En troisième lieu, aux termes de l’article L. 612-6 du code de l’entrée et du séjour des étrangers et du droit d’asile : « Lorsqu’aucun délai de départ volontaire n’a été accordé à l’étranger, l’autorité administrative assortit la décision portant obligation de quitter le territoire français d’une interdiction de retour sur le territoire français. Des circonstances humanitaires peuvent toutefois justifier que l’autorité administrative n’édicte pas d’interdiction de retour. / Les effets de cette interdiction cessent à l’expiration d’une durée, fixée par l’autorité administrative, qui ne peut excéder cinq ans à compter de l’exécution de l’obligation de quitter le territoire français. ». L’article L. 612-10 du même code dispose que : « Pour fixer la durée des interdictions de retour mentionnées aux articles L. 612-6 et L. 612-7, l’autorité administrative tient compte de la durée de présence de l’étranger sur le territoire français, de la nature et de l’ancienneté de ses liens avec la France, de la circonstance qu’il a déjà fait l’objet ou non d’une mesure d’éloignement et de la menace pour l’ordre public que représente sa présence sur le territoire français (…). ».
Il résulte de ces dispositions que seules des circonstances humanitaires peuvent faire obstacle au prononcé d’une interdiction de retour lorsque l’étranger fait l’objet d’une obligation de quitter le territoire français sans délai de départ volontaire et que la durée de cette interdiction doit alors être fixée en prenant en compte la durée de présence en France, les liens tissés, l’existence ou non d’une précédente mesure d’éloignement et la menace à l’ordre public. En revanche, si, après prise en compte de ce critère, cette circonstance n’est pas retenue au nombre des motifs justifiant la durée de l’interdiction, l’autorité administrative n’est pas tenue, sous peine d’irrégularité, de le préciser expressément.
D’une part, si M. B… se prévaut de son mariage avec une ressortissante française, celui-ci ne saurait constituer une circonstance humanitaire, alors en outre que la communauté de vie entre les époux n’est pas établie.
D’autre part, s’il est constant que M. B… n’a fait l’objet d’aucune précédente mesure d’éloignement, pour les mêmes motifs qu’évoqués aux points 7, 9 et 11, celui-ci ne justifie pas de l’ancienneté de sa présence en France, de liens particuliers sur le territoire français, et constitue une menace pour l’ordre public. Le préfet n’a donc pas inexactement apprécié la situation de M. B… en assortissant sa mesure d’éloignement d’une interdiction de retour sur le territoire français et en fixant à trois ans la durée de cette interdiction.
Enfin, pour les mêmes motifs, le moyen tiré de la méconnaissance de l’article 8 de la convention européenne de sauvegarde des droits de l’homme et des libertés fondamentales doit être écarté.

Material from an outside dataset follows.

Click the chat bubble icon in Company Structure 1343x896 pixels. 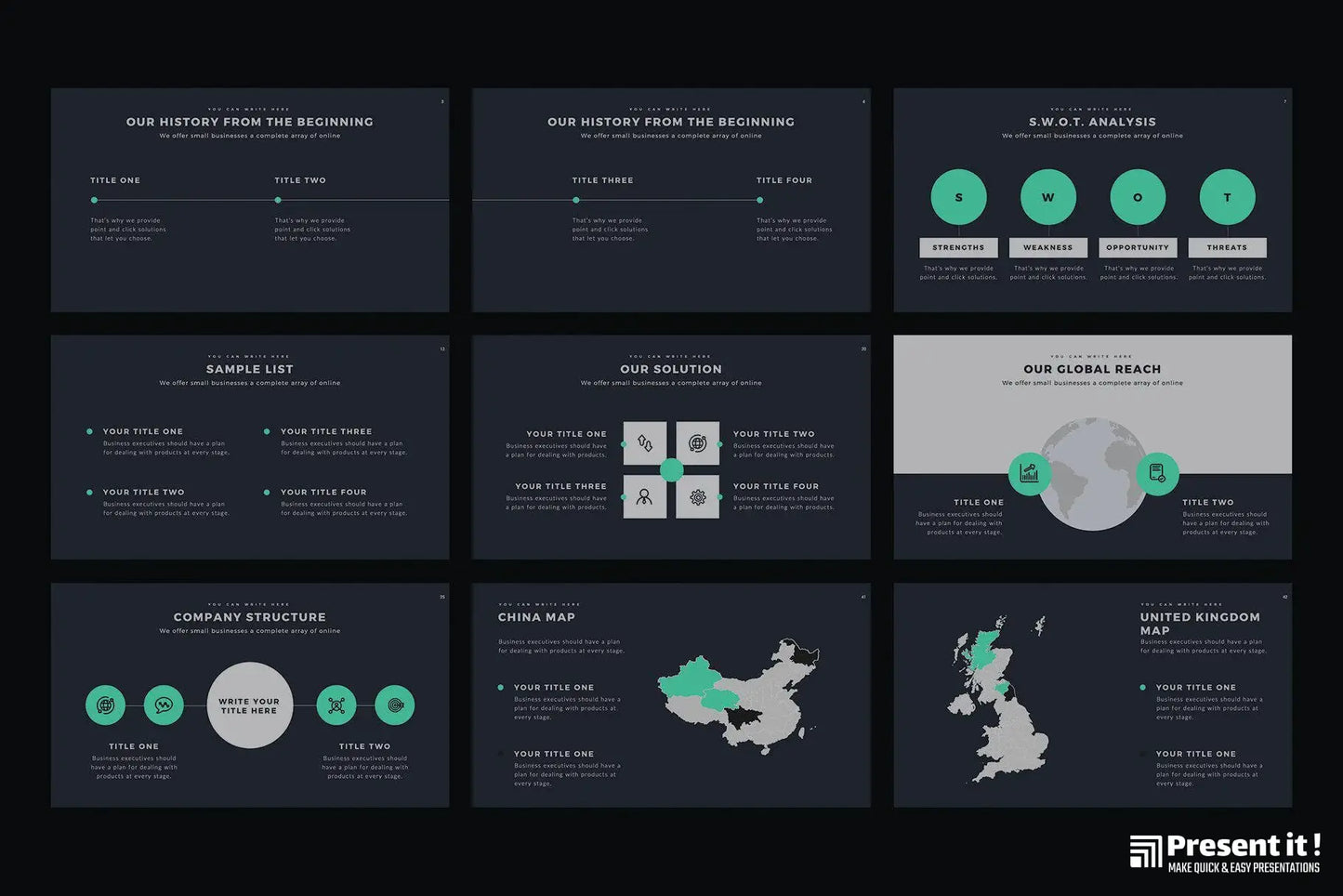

Il résulte de tout ce qui précède que M. B… n’est pas fondé à demander l’annulation de l’arrêté du 27 novembre 2025 par lequel le préfet de la Moselle l’a obligé à quitter le territoire français sans délai, a fixé le pays de destination et l’a interdit de retour pendant une durée de trois ans.
D E C I D E :
Article 1er : La requête de M. B… est rejetée.
Article 2 : Le présent jugement sera notifié à M. E… B… et au préfet de la Moselle.
Rendu public par mise à disposition au greffe le 9 décembre 2025.
La magistrate désignée,
C. Ducos de Saint Barthélémy
de Gélas
Le greffier,
L. Thomas
La République mande et ordonne au préfet de la Moselle en ce qui le concerne ou à tous commissaires de justice à ce requis en ce qui concerne les voies de droit commun contre les parties privées, de pourvoir à l’exécution du présent jugement.